* THINGS TO DO *
1/ In the Allahabad High Court judgment, why does Sri Ashok Pande argue that the 150-year celebration should not be held?
2/ Can you continue the Allahabad High Court judgment from the point where it stops?

* PASSAGE TO READ *
High Court Of Judicature at Allahabad|10 March, 2016

JUDGMENT / ORDER

Hon'ble Attau Rahman Masoodi,J.
This petition has been presented as a Public Interest Litigation by a member of the legal profession who is a practicing Advocate of this Court for an extraordinary direction under the extraordinary jurisdiction of Article 226 of the Constitution of India through a writ of Mandamus to the respondents-Union of India and the Allahabad High Court, not to hold the forthcoming sesquicentennial celebrations, primarily on the ground that the calculation of 150 years is founded on an erroneous assumption and even otherwise, it amounts to celebrating the subservient legacy of the British Rule.
The second relief prayed for is that the Government of India should be directed to change the years of passing of different laws legislated by the British Parliament keeping in view their adaptation under the Indian Constitution in the post-independent era.
The submissions raised bring within its fold the historical evolution of the High Court of Judicature at Allahabad and its present status under the Constitution. This aspect has to be understood in the light of Article 372 of the Constitution of India with reference to the jurisdiction of High Courts under Article 225 of the Constitution of India.
At the very outset, we may observe that the arguments raised have a sentimental overtone and at the same time, the arguments on the legal plane are of transient importance apart from the controversy actually raised. In our opinion, logic, reason and rationality should not become a casualty when sentiments run high while interpreting law, yet the Courts have an obligation to decide issues raised before it. This obligation, however, has to be discharged for the purpose of protection of the Rule of Law and certain rights and obligations that emerge under the constitutional scheme.
Sri Ashok Pande contends that the High Court of Judicature at Allahabad was established under a Charter of the British Sovereign during the reign of Queen Victoria and therefore, its establishment in 1866 was not on account of the freewill of the people of India. The purpose of such establishment was to serve British Foreign Rule and therefore, such purpose cannot be celebrated as an anniversary of such an achievement. He has passionately argued that the establishment of the High Court through the Charter of the Sovereign was an outcome of the Indian High Courts Act, 1861 which was an act of British Parliament and not through any Indian representation. Thus, in sum and substance, he urges that there is neither any legal nor moral or constitutional or historical basis to celebrate the occasion by Indians of an establishment that was a creation of the Britishers. Such creation, according to him even if required to be celebrated, would be either after Independence or after the advent of the Constitution, when India was declared a Republic on 26th of January, 1950. The occasion therefore to celebrate 150 years is based on an incorrect perception as such the same should be forestalled.
Responding to the said submissions of the petitioner, learned counsel for the Union of India Sri Lalit Mohan Joshi has very aptly reproduced the extract of the welcome address delivered by Hon'ble Mr. Justice Nasiruallah Beg, the then Chief Justice of the Allahabad High Court on 25th November, 1966 in the presence of the then President of India Dr. Radha Krishnan on the occasion of the centenary celebrations of the High Court, and has urged that the said speech is a complete answer to the storm raised by Sri Pande. He therefore contends that the petition deserves a decent departure by consigning it to records.

* ENTRIES SHOWN *
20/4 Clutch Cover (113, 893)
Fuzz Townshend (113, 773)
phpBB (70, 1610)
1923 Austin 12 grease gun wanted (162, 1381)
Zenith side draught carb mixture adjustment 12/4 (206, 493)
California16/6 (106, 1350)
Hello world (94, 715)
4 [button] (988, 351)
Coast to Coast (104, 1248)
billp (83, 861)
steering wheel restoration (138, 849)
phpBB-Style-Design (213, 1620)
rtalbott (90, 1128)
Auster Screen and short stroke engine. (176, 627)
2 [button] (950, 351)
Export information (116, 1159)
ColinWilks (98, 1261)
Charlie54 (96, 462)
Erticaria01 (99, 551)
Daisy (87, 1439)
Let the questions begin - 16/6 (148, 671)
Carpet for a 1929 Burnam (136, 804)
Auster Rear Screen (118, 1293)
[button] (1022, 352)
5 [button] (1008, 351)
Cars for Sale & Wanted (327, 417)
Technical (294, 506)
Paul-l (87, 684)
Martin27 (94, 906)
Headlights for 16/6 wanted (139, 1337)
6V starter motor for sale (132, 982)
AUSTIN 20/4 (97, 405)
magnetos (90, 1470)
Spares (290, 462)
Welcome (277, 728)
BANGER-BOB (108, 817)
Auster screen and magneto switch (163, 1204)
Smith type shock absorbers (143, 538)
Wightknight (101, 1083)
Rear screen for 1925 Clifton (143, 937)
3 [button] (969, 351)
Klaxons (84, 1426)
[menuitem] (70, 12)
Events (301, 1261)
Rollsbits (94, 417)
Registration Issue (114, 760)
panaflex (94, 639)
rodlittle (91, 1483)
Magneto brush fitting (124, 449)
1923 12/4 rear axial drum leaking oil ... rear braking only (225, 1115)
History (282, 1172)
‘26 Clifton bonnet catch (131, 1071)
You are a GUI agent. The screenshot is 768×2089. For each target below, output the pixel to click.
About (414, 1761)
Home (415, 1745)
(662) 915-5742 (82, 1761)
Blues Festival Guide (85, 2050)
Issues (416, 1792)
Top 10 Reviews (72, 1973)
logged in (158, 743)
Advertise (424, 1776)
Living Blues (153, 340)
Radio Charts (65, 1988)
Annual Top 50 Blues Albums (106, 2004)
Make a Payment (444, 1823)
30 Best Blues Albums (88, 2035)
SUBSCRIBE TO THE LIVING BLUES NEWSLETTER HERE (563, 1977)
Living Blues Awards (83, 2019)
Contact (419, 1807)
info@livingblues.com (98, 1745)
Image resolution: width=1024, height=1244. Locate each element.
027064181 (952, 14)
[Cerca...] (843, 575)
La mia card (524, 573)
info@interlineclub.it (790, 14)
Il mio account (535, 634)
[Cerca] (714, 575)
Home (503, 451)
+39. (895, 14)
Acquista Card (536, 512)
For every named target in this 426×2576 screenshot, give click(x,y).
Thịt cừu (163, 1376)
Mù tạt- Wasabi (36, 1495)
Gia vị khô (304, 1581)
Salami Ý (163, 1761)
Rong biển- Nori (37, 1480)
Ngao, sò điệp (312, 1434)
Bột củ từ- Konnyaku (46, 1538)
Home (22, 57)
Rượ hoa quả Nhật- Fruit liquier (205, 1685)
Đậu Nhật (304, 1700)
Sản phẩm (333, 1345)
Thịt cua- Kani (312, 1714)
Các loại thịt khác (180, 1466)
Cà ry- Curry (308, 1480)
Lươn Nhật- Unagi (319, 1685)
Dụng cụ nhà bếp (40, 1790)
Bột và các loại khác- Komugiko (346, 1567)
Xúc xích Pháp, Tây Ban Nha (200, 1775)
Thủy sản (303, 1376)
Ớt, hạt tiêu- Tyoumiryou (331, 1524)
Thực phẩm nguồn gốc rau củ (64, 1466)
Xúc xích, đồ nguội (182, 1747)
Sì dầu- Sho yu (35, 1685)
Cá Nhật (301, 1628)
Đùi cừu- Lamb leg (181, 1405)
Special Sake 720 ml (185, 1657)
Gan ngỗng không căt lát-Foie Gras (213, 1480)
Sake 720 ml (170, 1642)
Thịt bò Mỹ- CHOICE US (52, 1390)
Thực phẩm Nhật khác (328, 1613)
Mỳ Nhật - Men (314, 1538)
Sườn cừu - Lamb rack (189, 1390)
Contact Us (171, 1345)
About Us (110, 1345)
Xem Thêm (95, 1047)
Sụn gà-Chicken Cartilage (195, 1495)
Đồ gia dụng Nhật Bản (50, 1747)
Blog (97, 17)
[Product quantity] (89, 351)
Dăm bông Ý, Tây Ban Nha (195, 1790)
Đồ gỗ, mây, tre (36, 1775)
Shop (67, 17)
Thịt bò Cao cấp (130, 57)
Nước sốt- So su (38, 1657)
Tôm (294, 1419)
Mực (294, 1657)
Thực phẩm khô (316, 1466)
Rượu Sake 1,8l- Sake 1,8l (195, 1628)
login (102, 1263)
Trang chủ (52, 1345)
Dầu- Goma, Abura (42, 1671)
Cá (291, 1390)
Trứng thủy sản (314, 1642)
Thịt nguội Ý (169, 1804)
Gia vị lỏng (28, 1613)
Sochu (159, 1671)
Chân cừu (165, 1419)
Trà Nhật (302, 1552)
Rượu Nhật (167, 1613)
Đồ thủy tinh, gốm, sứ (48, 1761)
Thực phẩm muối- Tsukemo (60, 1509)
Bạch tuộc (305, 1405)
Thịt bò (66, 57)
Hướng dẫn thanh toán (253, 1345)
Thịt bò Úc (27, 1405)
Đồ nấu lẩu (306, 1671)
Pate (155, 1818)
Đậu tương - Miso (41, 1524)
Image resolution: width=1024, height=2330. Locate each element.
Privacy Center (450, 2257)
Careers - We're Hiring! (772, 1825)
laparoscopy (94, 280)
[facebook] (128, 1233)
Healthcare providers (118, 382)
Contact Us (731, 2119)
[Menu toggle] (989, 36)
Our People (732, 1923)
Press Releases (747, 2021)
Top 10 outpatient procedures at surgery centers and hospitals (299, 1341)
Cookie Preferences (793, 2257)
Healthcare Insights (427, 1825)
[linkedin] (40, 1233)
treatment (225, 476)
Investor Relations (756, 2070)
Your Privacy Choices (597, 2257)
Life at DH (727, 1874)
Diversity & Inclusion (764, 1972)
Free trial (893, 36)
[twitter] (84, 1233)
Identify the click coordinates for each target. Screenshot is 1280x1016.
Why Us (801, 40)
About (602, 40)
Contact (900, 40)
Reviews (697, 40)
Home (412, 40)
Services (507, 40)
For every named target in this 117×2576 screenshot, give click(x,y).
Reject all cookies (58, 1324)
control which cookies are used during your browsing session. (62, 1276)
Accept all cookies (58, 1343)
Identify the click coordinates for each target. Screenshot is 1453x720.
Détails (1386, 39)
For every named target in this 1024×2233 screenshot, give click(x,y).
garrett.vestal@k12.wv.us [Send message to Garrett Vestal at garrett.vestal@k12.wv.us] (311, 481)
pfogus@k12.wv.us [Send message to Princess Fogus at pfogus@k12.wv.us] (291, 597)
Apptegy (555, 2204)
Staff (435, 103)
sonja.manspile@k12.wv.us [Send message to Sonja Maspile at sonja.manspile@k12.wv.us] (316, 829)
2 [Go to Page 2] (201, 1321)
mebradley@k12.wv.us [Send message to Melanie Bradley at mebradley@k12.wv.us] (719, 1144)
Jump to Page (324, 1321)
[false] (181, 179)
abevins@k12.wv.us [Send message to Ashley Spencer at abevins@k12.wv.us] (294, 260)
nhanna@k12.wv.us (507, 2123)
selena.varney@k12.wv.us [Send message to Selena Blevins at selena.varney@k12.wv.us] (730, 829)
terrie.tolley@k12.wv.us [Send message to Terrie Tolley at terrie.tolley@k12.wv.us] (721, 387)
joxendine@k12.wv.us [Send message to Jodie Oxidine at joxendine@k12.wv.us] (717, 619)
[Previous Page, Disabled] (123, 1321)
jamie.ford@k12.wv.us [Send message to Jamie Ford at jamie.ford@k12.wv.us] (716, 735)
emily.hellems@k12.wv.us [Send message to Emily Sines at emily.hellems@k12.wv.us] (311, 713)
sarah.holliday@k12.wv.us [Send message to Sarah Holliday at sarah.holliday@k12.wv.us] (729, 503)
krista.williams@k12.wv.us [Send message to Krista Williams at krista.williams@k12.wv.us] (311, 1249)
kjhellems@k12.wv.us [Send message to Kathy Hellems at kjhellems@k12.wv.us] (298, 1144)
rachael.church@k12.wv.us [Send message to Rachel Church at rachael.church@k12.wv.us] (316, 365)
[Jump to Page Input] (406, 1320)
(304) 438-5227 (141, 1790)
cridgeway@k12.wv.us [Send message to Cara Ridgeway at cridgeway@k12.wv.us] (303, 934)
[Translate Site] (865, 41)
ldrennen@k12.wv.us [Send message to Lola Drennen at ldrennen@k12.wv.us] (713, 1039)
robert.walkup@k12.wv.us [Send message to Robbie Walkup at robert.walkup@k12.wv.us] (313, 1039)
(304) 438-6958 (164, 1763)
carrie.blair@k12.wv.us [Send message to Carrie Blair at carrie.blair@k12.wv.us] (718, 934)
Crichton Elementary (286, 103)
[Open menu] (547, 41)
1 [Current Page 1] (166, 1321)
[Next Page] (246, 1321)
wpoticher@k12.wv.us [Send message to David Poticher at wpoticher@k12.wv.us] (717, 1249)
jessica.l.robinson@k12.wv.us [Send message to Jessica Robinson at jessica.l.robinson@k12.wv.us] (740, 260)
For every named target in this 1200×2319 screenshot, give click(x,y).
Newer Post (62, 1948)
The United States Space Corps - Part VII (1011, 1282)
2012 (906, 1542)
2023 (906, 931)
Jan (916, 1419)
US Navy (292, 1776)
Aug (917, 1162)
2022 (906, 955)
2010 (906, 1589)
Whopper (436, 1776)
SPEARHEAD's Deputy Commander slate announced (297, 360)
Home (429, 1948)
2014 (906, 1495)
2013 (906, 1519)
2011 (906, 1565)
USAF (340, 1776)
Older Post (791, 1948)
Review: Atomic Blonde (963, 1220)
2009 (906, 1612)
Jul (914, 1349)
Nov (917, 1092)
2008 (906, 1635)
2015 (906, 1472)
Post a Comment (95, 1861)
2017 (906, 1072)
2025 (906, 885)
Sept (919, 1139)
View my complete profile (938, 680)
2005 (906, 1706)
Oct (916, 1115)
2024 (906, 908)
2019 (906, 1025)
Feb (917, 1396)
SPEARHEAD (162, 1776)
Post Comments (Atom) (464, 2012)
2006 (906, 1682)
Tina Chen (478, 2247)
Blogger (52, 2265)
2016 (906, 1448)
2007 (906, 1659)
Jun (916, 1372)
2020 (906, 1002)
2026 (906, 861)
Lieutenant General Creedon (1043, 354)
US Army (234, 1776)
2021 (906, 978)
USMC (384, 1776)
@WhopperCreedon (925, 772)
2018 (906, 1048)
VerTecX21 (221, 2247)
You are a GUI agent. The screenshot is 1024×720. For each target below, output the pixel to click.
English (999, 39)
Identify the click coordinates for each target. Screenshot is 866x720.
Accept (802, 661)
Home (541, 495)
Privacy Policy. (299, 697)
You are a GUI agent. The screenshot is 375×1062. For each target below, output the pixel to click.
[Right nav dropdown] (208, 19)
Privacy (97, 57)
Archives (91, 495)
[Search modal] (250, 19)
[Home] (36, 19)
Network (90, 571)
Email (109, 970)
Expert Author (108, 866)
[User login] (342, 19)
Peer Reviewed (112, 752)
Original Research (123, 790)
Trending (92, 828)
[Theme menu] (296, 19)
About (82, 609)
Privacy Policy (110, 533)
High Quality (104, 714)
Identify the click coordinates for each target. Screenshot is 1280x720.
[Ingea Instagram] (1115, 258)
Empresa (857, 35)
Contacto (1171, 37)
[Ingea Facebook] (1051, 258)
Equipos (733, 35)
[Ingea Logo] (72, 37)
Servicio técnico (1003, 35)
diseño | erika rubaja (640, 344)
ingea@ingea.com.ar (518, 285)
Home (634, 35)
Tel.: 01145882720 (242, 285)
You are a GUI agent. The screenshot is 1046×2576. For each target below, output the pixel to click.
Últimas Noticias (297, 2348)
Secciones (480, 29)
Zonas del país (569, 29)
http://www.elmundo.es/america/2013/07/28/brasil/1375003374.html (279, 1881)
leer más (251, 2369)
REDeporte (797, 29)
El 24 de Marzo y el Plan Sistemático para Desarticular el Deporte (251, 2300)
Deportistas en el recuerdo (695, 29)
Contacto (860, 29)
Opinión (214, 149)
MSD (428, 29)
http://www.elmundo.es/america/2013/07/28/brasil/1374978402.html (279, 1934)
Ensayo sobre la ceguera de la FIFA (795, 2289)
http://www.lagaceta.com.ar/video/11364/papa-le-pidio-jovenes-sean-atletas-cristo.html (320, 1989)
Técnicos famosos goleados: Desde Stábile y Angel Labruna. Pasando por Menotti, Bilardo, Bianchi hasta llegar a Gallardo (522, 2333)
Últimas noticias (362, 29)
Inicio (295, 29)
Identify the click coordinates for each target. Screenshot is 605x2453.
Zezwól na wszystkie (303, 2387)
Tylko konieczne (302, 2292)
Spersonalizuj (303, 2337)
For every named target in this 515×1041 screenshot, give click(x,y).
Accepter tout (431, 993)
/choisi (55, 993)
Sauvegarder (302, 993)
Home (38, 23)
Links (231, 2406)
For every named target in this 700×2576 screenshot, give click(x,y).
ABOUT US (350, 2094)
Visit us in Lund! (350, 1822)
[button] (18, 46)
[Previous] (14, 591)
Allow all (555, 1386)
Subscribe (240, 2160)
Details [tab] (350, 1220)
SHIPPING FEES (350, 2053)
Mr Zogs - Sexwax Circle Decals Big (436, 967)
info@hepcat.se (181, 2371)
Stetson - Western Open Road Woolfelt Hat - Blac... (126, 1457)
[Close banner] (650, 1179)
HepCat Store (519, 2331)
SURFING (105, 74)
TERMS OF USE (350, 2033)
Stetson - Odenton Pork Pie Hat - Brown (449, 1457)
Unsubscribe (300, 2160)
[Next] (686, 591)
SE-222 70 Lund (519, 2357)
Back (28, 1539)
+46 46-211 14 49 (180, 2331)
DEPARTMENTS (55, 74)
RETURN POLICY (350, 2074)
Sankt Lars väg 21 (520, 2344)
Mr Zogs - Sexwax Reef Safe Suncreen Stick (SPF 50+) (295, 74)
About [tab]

* ANSWERS BELOW *
1/ He argues that the High Court was set up in 1866 under a Charter of the British Sovereign, under the Indian High Courts Act, 1861, which the British Parliament passed without any Indian representation. It was therefore not created by the free will of the people of India and served British Foreign Rule. On this basis he says there is no legal, moral, constitutional or historical ground to celebrate it, and any celebration should count from Independence or from 26 January 1950.

2/
Sri Upendra Nath Misra, learned counsel for the High Court has very lucidly traced the constitutional provisions and the statutory enactments beginning from the Indian High Courts Act, 1861 onwards to urge that the continuity of the institution, even though established during British Rule, was acknowledged as a part of the continuing judicial system of our country and therefore, its celebration of its 150 years of establishment is not to glorify the British Rule but to rejoice a democratic system of dispensation of justice underlined with judicial values that has survived for long. He therefore contends that the issues raised on none of the planes as argued by Sri Pande do survive the scrutiny of any law or any legal principle or any moral principle or for that matter, any rationale principle that would justify the filing of such a petition.
Having considered the submissions raised, the question of establishment of the High Court is a historical fact. However, the exercise of its powers, authority and jurisdiction has seen transition during the British Rule and to a vast extent after independence under the Constitution. It is no doubt true that what has been adopted under the Constitution is defined under Article 372 of the Constitution of the India but at the same time, it will be appropriate to remember the first line and the entire Preamble which clearly states that "WE, THE PEOPLE OF INDIA, ..... HEREBY ADOPT, ENACT AND GIVE TO OURSELVES THIS CONSTITUTION." The argument of Sri Pande therefore on the legal plane that the celebrations are for glorifying an institution established by British Laws has no legs to stand as our Constitution has adopted the existence of such High Courts that were created prior to Independence, and it is the people of India who have acknowledged such adoption. To say that the people of India had not voted or their representatives had not passed any enactment which was made law by the British Parliament is a fallacious argument and stands negatived by virtue of what has been indicated above.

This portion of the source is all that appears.